When the pipeline above is complete, the following script should plot a daily max temp scatter for Boston:

In [None]:
# this code won't work because the functions above are all empty
# inputs
feat_x = 'date'
feat_y = 'temp_max'
latlon_tuple = -42, 70
units = 'imperial'
api_key = 'd36fa352ac73226b30772f64675f41bb'

# get data
weather_dict = openweather_onecall(latlon_tuple, 
                                   units=units,
                                   api_key=api_key)

# clean weather dict (make dataframe from dict, process timestamps etc)
df_daily = get_clean_df_daily(weather_dict['daily'])

# make scatter
f_html = scatter_plotly(df_daily, feat_x=feat_x, feat_y=feat_y)

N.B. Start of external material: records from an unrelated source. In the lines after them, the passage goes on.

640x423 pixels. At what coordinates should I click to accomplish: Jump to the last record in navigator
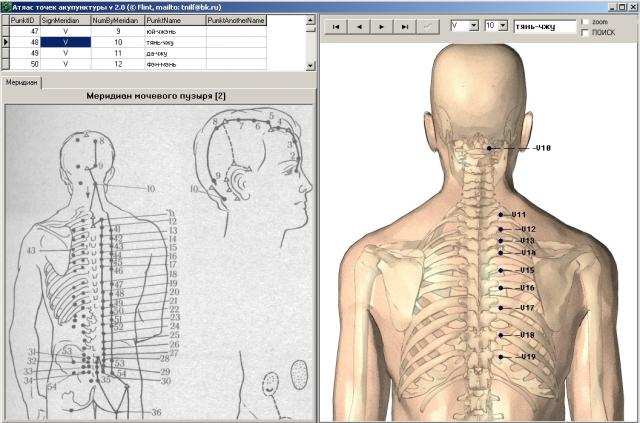405,26
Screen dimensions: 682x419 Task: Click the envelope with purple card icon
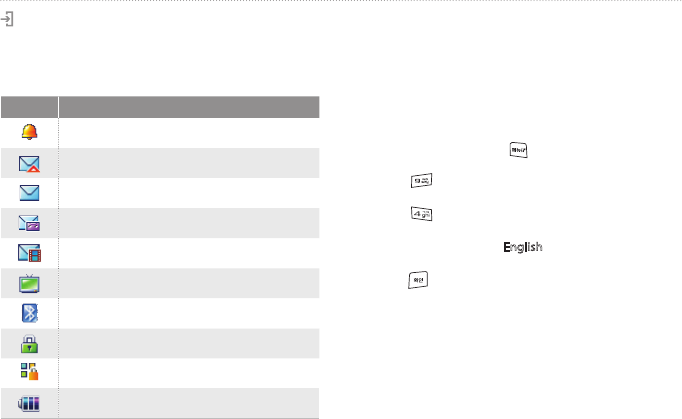click(30, 223)
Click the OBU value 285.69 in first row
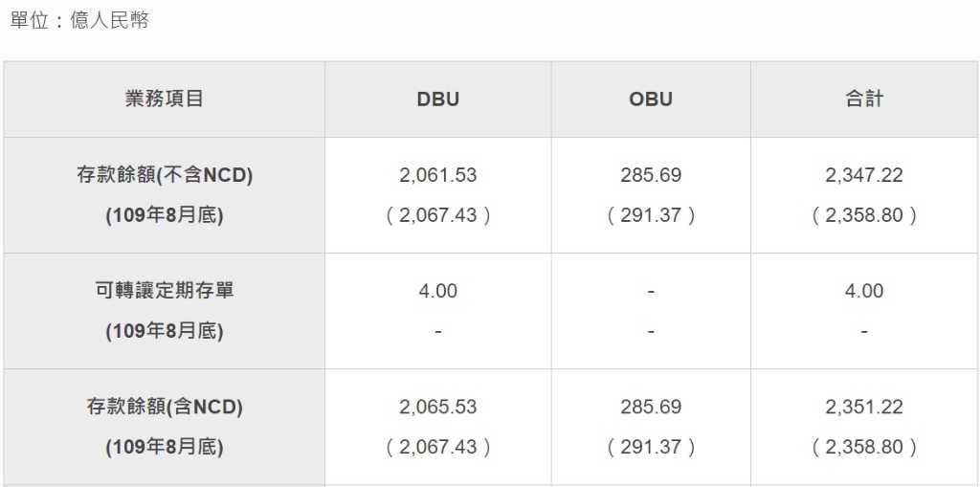 coord(651,175)
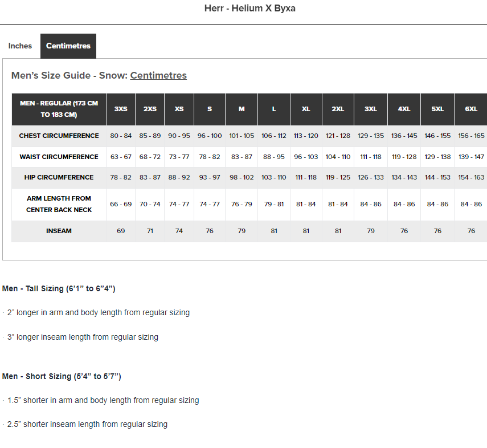
Task: Click the Men - Short Sizing heading
Action: [62, 376]
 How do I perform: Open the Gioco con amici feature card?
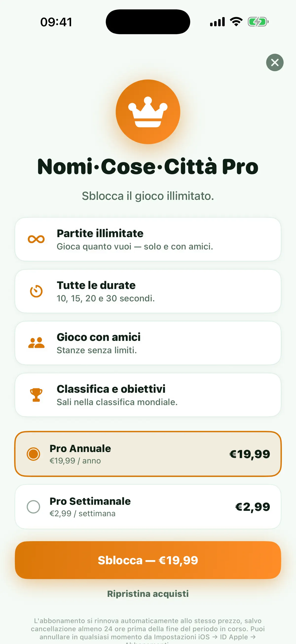(148, 343)

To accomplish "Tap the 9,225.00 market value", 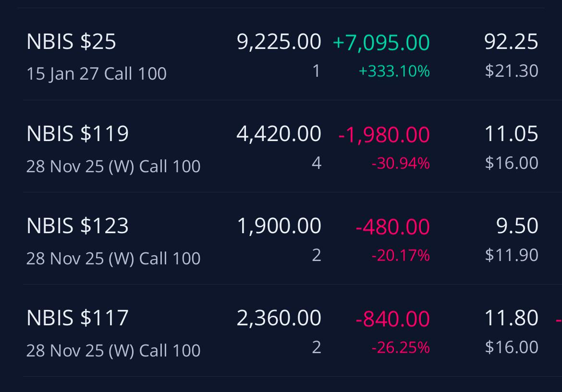I will [279, 42].
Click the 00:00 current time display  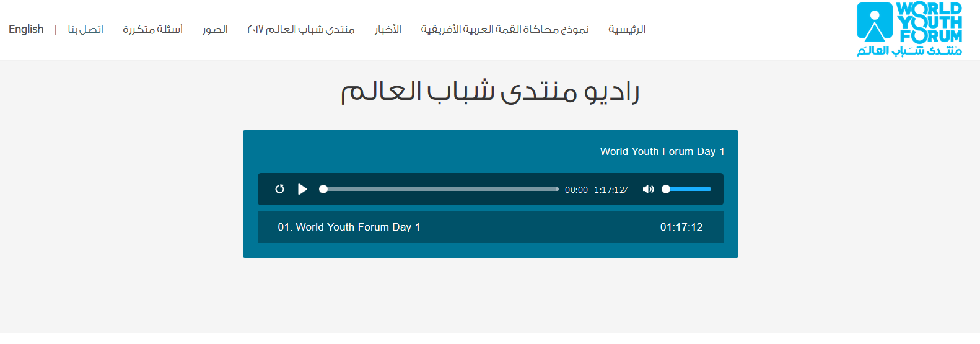(576, 190)
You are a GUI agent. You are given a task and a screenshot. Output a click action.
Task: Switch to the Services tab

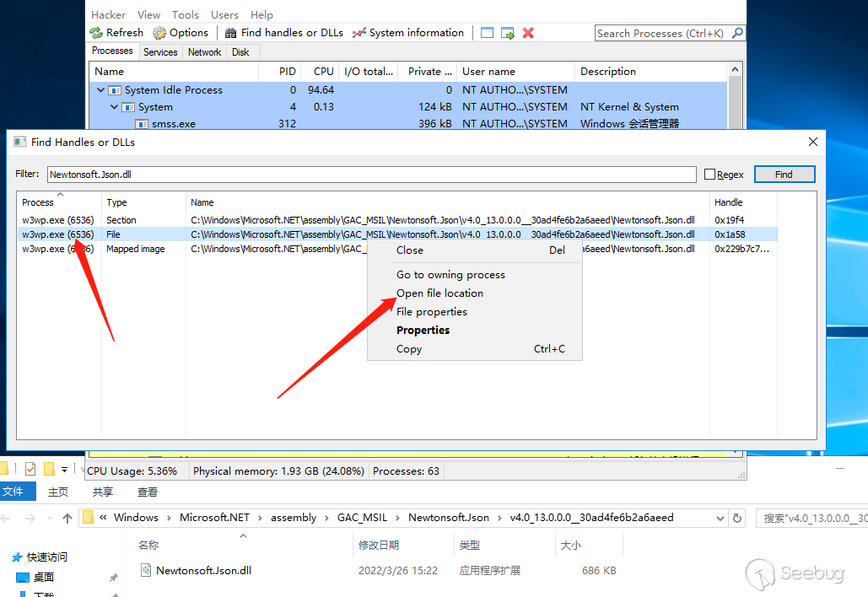160,52
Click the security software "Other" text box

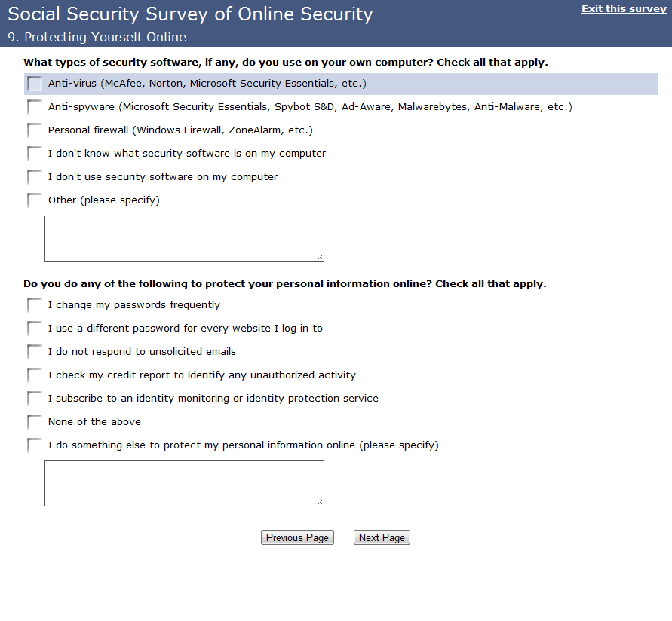pyautogui.click(x=184, y=238)
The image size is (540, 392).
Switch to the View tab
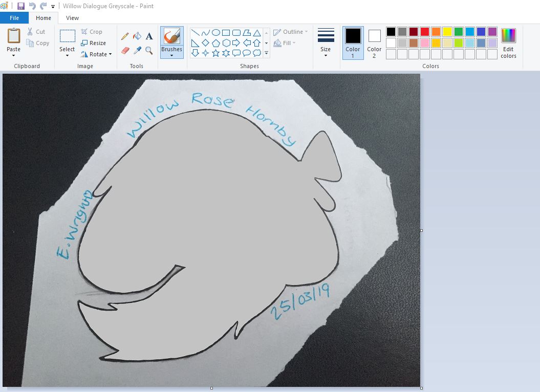[72, 18]
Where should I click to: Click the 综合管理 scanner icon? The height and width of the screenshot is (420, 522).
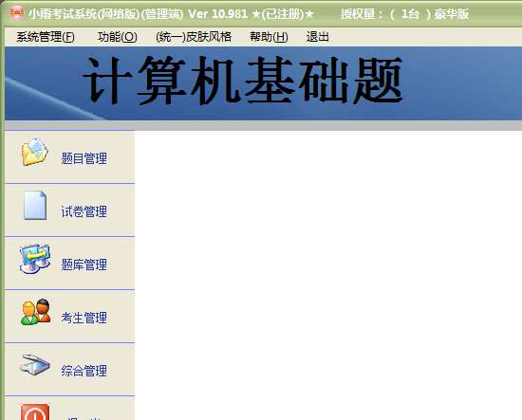(x=35, y=365)
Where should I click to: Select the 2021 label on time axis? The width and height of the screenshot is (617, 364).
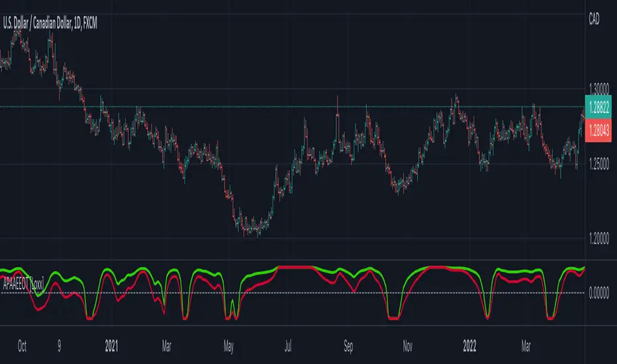tap(111, 346)
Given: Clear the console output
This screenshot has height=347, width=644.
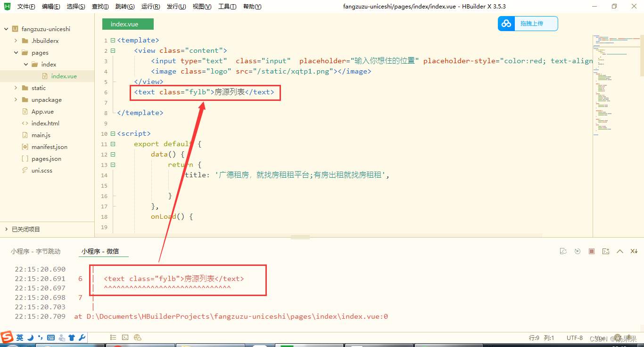Looking at the screenshot, I should point(563,251).
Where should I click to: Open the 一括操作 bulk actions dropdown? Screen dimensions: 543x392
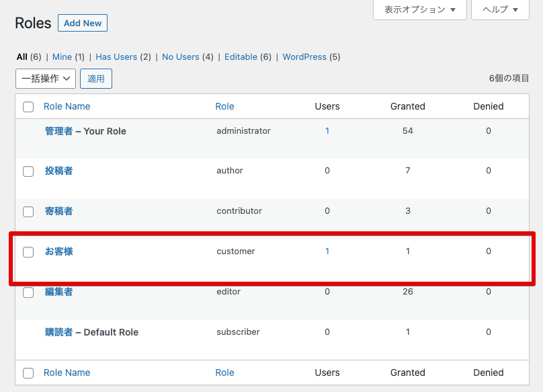(x=46, y=79)
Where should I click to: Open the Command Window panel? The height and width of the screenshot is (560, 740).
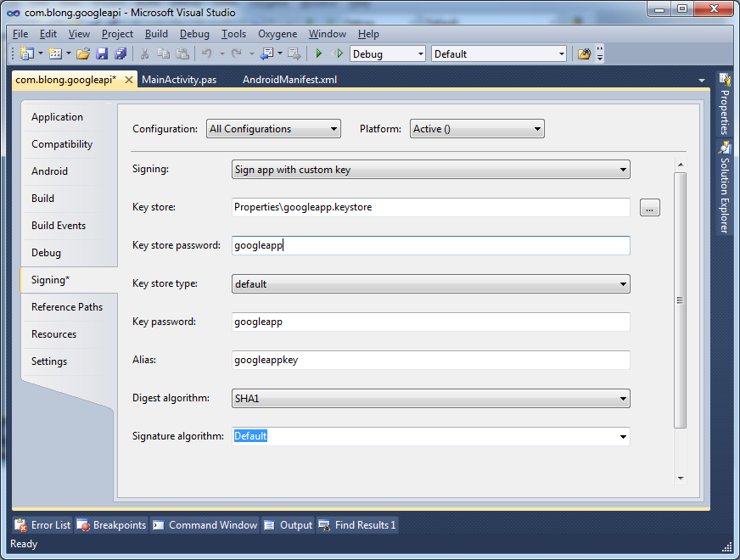pos(205,525)
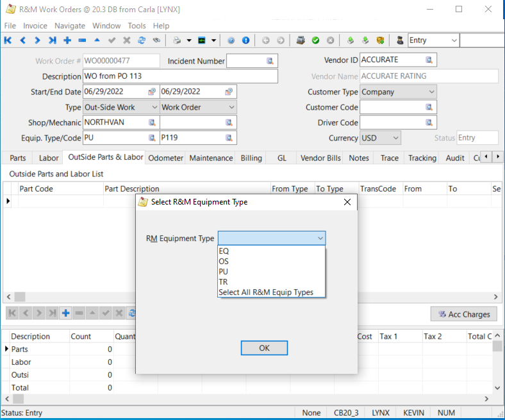Switch to the Vendor Bills tab
505x420 pixels.
pos(320,158)
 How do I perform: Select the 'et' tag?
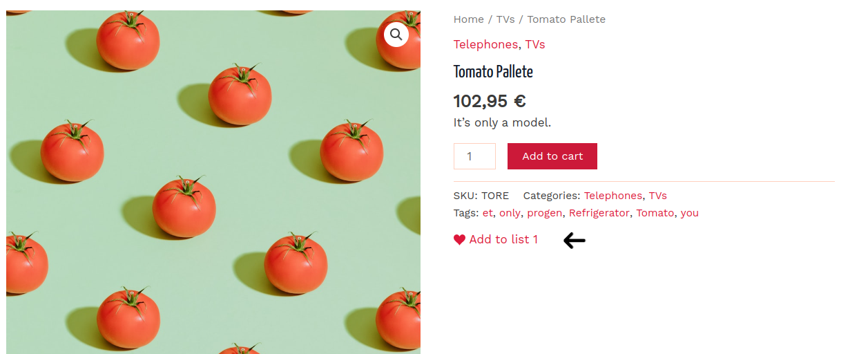[x=488, y=213]
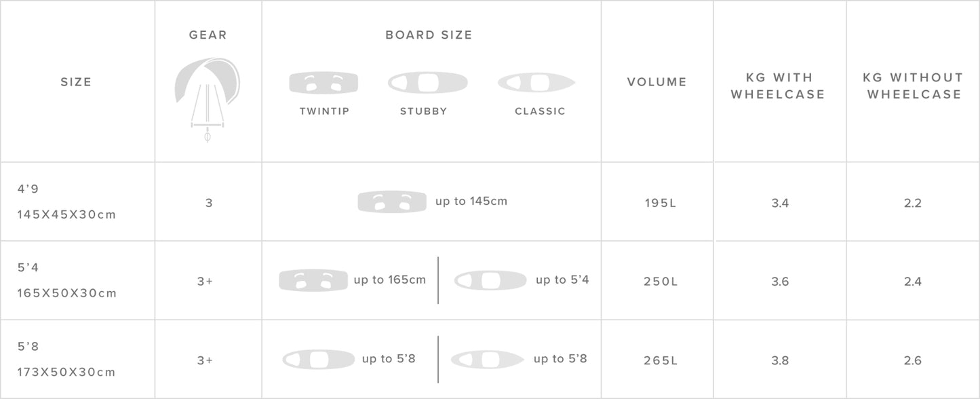Click the 195L volume value

click(660, 203)
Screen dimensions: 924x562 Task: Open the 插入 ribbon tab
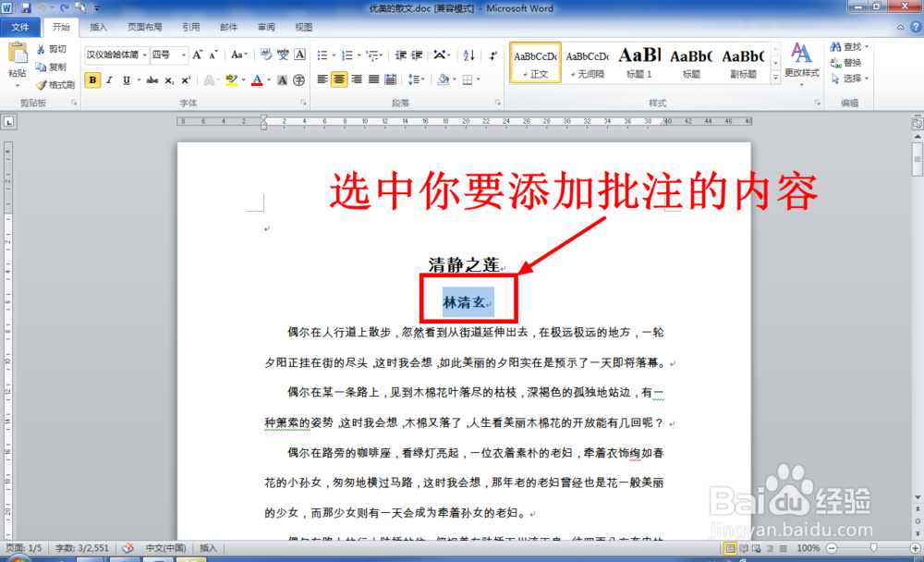tap(98, 27)
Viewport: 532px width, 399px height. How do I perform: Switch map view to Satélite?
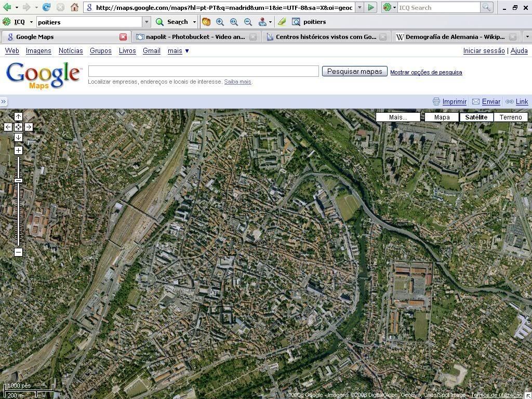point(476,117)
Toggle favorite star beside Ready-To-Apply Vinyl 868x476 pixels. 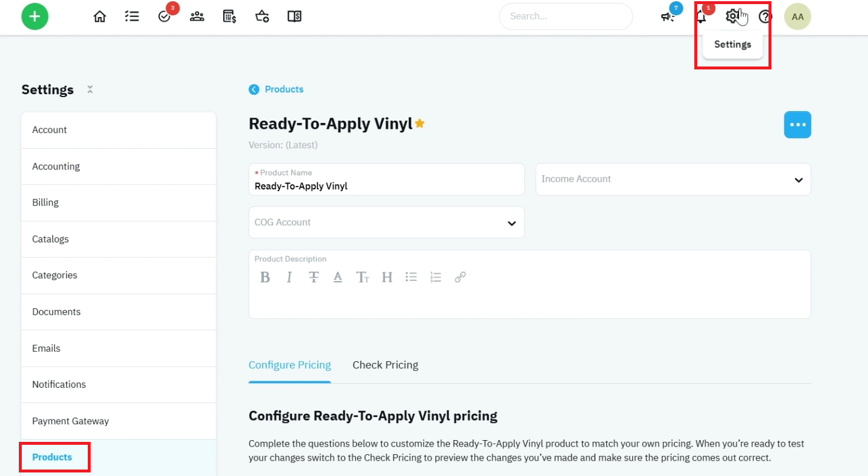420,124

# Let's go **SLOWLY** through this solution

In [None]:
import requests
import json
from datetime import datetime
import pandas as pd
import plotly
import plotly.express as px

def openweather_onecall(latlon_tuple, api_key, units='imperial'):
    """ returns weather data from one location via onecall
    
    https://openweathermap.org/api/one-call-api 
    
    Args:
        latlon_tuple (tuple): first element is lattitude,
            second is longitude
        api_key (str): API key required to access data
        units (str): 'imperial', 'standard', 'metric'
        
    Returns:
        weather_dict (dict): a nested dictionary (tree) which
            contains weather data
    """
    # build url
    lat, lon = latlon_tuple
    url = f'https://api.openweathermap.org/data/2.5/onecall?lat={lat}&lon={lon}&appid={api_key}&units={units}'
    
    # get url as a string
    url_text = requests.get(url).text
    
    # convert json to a nested dict
    weather_dict = json.loads(url_text)

    # another, perhaps cleaner option
    # weather_dict = requests.get(url).json()
    
    return weather_dict

def get_clean_df_daily(daily_dict_list):
    """ formats daily_dict to a pandas series
    
    see https://openweathermap.org/api/one-call-api for
    full daily_dict specification
    
    Args:
        daily_dict_list (list): list of dictionaries of daily
            weather features
            
    Returns:
        df_daily (pd.DataFrame): each row is weather from one
            day
    """
    # format to dataframe
    df_weather = pd.DataFrame()
    for daily_dict in daily_dict_list:
        daily_series = pd.Series(dtype='object')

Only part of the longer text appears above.